▶ **Problem to work on**
Count up the lines below that hold "dialog", then give that count by itself.

☆ ☆ ☆

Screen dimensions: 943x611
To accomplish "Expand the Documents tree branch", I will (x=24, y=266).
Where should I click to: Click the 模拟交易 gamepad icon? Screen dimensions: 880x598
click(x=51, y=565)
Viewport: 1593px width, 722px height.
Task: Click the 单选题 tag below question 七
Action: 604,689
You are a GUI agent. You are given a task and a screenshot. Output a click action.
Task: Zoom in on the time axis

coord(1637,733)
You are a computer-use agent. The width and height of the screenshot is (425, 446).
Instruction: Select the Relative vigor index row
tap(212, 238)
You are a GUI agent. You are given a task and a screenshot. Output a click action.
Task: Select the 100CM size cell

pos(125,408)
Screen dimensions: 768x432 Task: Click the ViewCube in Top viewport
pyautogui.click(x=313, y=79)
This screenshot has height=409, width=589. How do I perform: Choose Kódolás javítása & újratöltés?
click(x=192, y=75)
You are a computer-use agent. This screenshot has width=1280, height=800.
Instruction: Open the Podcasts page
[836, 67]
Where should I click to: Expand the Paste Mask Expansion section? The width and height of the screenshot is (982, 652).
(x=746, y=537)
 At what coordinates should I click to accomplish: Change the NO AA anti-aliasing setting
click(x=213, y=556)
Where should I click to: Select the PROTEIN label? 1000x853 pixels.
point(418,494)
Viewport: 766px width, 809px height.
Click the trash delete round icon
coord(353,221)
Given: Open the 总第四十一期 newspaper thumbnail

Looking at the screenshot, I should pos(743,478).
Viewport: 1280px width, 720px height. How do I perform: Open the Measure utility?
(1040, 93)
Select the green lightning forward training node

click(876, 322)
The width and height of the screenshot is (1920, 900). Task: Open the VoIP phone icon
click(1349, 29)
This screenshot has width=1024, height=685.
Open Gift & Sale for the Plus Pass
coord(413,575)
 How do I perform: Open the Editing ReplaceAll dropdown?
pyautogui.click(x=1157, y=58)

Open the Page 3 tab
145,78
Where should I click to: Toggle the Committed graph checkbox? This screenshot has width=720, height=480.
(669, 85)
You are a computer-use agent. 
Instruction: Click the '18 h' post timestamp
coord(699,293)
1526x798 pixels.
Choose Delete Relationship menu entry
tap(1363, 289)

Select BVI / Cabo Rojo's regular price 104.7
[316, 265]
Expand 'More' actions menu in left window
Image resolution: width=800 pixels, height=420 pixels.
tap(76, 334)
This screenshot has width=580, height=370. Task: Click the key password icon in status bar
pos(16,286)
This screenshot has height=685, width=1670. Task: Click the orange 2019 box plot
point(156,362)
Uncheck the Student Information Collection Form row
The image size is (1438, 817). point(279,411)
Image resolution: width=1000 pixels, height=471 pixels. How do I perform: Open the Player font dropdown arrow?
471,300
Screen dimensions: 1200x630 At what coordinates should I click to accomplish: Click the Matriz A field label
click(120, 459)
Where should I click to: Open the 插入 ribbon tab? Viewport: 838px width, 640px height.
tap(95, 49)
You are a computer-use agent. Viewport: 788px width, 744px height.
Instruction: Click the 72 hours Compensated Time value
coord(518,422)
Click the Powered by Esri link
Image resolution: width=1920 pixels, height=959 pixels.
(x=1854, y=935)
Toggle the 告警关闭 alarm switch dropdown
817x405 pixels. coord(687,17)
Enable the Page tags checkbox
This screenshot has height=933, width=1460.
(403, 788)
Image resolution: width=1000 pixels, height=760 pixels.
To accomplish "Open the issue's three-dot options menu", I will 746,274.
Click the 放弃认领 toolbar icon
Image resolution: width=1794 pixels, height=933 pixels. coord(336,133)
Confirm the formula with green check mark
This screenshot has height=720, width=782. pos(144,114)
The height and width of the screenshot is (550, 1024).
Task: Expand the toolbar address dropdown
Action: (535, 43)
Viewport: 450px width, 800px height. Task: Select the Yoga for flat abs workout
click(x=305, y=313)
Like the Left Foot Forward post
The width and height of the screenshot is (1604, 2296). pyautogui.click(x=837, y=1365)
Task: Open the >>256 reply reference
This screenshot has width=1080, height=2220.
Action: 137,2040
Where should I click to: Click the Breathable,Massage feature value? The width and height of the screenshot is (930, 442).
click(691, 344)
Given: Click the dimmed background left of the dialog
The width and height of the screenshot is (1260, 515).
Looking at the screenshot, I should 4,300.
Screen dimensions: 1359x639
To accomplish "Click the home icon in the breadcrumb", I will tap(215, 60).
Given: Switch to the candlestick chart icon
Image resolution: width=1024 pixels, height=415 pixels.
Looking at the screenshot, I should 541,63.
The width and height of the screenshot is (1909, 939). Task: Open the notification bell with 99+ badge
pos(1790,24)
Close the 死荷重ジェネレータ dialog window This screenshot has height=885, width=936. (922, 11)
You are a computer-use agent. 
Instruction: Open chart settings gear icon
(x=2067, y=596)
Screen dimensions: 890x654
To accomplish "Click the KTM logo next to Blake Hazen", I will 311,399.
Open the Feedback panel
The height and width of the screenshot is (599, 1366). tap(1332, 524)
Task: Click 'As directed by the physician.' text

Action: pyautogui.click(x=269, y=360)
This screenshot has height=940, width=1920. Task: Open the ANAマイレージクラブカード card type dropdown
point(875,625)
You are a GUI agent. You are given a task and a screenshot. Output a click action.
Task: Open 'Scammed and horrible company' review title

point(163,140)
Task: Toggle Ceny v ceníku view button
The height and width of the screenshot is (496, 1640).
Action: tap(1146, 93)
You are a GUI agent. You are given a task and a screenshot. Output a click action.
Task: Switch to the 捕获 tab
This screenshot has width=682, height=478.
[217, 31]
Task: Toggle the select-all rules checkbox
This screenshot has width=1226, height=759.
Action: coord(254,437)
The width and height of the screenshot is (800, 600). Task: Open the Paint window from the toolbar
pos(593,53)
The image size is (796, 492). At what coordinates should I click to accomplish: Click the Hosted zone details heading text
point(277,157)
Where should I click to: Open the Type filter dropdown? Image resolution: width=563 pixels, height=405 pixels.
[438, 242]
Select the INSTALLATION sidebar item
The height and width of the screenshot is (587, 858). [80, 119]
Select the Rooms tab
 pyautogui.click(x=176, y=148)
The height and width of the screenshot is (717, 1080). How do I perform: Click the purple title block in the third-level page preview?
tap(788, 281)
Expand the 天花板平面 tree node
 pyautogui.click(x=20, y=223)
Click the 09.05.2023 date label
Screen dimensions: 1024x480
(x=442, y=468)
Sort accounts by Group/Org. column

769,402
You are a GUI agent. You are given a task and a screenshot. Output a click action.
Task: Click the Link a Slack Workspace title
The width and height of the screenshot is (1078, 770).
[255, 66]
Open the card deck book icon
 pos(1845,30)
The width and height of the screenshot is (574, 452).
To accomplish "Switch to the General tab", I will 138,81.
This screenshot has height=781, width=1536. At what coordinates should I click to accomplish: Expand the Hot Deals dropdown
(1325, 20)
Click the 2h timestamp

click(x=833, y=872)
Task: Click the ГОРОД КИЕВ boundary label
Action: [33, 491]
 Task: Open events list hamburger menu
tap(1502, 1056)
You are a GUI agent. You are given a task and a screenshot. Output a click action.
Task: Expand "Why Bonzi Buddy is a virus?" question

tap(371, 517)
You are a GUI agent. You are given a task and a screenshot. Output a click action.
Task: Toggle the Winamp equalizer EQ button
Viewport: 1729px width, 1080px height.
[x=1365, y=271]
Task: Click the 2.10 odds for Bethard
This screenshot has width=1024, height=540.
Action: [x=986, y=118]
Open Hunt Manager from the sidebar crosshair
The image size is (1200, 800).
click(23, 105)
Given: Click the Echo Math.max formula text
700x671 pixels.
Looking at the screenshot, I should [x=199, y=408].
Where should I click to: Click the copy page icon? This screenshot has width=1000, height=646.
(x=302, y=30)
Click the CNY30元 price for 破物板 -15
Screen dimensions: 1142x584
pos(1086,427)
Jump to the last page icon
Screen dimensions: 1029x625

☆ ☆ ☆

▶ **Answer to this problem**
2